Literature we may say is what goes on all the time history is what goes on from time to time… Gertrude Stein
1.
The Oxford Guide to Literature in English Translation devotes a whole page to La Fontaine’s Fables. It covers a good part, but not all, of the gamut, from John Dennis’s first essay and assay in 1693 – two years before La Fontaine’s death, and a year before the 1694 edition, with Book XII in it, appeared – to the complete translations by Norman Schapiro in 1985.
Yet La Fontaine’s status in the Angophone world reflects a certain literary-political decision about fables: that they are always, in some way, infantile. Which in turn inflects, if unconsciously, his translators, with their tendency to didly-o language, in tonal contrast to La Fontaine’s highly adroit use of multiple idioms, his parodying, his lyricism. Although fables and allegories as genres are popular in the curriculum of middle and high schools, they are not accorded the admiration that the critics give the higher works of art, from epic poetry to realistic novels. They don’t have the difficulty, they don’t resolve aesthetic problems, so the thinking goes, that, say, we can see and feel in one of Nabokov’s novels. They allow English high school teachers to talk easily about symbols and avoid the hard kernel of literature and its difference. The Fables seem to lack the referential difficulty of Pound’s Cantos, being, on the surface, so genial, and referentially domesticated: all that pagan mythology. When Paul Valéry wrote about La Fontaine, he chose Adonis – a great early poem. And not, say, The Pig, the Goat and the Sheep, from book 8 of the Fables.
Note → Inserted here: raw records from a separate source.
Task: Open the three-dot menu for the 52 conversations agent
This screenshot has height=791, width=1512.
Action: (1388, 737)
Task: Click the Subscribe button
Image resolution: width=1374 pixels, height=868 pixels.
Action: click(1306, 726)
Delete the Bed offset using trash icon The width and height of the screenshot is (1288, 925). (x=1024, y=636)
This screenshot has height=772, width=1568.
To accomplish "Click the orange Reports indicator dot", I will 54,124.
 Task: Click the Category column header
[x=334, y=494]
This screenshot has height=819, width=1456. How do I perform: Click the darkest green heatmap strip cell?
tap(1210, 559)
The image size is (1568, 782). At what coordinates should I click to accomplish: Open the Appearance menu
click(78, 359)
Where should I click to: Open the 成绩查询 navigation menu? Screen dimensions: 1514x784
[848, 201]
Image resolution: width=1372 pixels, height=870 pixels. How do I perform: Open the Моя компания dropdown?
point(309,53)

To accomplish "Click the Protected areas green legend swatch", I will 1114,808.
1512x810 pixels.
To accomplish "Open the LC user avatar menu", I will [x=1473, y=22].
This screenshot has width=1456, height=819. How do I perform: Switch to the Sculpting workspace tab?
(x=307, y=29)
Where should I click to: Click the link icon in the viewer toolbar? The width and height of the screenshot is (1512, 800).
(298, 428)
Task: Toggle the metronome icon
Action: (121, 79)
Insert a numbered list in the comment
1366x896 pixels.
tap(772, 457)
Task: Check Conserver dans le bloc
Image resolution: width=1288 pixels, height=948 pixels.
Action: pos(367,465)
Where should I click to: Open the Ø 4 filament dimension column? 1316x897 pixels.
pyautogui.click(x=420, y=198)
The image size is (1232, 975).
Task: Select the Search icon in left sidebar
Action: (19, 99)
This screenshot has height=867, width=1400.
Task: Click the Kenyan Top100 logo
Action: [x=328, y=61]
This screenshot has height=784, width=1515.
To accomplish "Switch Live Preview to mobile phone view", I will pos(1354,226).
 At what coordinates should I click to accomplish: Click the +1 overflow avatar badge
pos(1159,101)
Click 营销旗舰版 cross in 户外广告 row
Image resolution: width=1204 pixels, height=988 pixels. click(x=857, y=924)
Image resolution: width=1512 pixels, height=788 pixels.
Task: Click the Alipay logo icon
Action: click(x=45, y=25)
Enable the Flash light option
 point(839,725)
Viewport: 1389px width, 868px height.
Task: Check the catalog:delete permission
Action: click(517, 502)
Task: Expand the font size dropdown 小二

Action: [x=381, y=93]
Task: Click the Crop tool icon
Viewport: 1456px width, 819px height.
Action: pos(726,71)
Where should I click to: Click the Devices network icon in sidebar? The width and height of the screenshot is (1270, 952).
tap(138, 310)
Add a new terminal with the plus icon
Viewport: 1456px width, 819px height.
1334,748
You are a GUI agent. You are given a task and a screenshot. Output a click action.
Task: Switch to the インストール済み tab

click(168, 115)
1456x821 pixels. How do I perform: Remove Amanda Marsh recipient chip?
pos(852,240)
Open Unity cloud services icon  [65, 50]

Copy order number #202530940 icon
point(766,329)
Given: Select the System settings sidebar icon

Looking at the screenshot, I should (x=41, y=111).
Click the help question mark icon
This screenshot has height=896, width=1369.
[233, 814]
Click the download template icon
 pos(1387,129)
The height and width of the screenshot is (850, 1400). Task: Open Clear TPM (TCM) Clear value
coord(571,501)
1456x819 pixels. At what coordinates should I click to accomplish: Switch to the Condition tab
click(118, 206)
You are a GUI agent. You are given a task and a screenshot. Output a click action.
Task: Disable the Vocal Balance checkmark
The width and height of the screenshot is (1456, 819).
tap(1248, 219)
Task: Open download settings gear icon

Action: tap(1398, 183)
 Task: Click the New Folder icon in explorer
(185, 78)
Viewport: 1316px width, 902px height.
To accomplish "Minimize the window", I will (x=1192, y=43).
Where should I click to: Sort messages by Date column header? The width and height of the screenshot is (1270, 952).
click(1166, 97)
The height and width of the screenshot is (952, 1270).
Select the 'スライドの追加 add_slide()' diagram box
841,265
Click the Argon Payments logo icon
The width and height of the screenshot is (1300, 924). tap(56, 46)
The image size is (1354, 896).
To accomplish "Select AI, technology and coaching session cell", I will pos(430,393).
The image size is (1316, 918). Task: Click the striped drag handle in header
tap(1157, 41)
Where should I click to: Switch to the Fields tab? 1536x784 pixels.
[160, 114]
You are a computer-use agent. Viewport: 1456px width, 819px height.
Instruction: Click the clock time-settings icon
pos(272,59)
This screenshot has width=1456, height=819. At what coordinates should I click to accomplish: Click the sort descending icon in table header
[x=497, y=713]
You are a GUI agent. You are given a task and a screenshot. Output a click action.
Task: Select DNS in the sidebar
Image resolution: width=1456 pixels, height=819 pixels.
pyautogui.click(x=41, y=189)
In contrast to the English and American critics, critics and poets in France have remarked on the rise in La Fontaine’s prestige, and in general his place in French culture, over the last 30 – 50 years. Partly this is due to the fact that one of the great scholars of the 17th century, Marc Fumoreli, has made a strong case for La Fontaine being an essential counterbalance to the classical literature of the French court under Louis XIV. Fumaroli’s book, The Poet and the King, is constructed around the opposition between Parnassus – the dream of the republic of letters, where power is constructed out of friendship and poesis, presided over by an aristocracy of benign patrons – and Olympus, which represents the dread institutionalization of literature as the arm of the state – or in our age, the arm of the corporation, with its statist power. One immediately sees how useful this is, how it brings out a thematic that is buried in the contrast between the baroque and the classical. A great scissoring mind is necessary to cut up and put back together a work of art to show how it works, but that is only half the story. The other half is surrender – the sinking into the work, the inner touch, the tour, as it were, of the reserves of tacit knowledge it contains, to which one cannot be superior. Empathy and the cutting edge – the conjunction of these two things is a rarity. Fumaroli has it, can make the old mandarin passes and still understand how the poem is more than a vehicle for tour-de-force verbal play – how the poem is passionate and plugged in. His way of seizing on and elevating the terms “Parnassas” and “Olympus”, which a lesser critic might dismiss as old and routine rhetorical devices, is, I must admit, brilliant. There is a charge in them, a cultural politics hidden by them, which is tied not just to 17th century rhetoric, but to a recurring situation: the opposition between the poet and the autocrat. From that opposition comes, ultimately, the fever dreams of modernism, when autocracy under many guises has a tendency to seize society and lead it to disaster.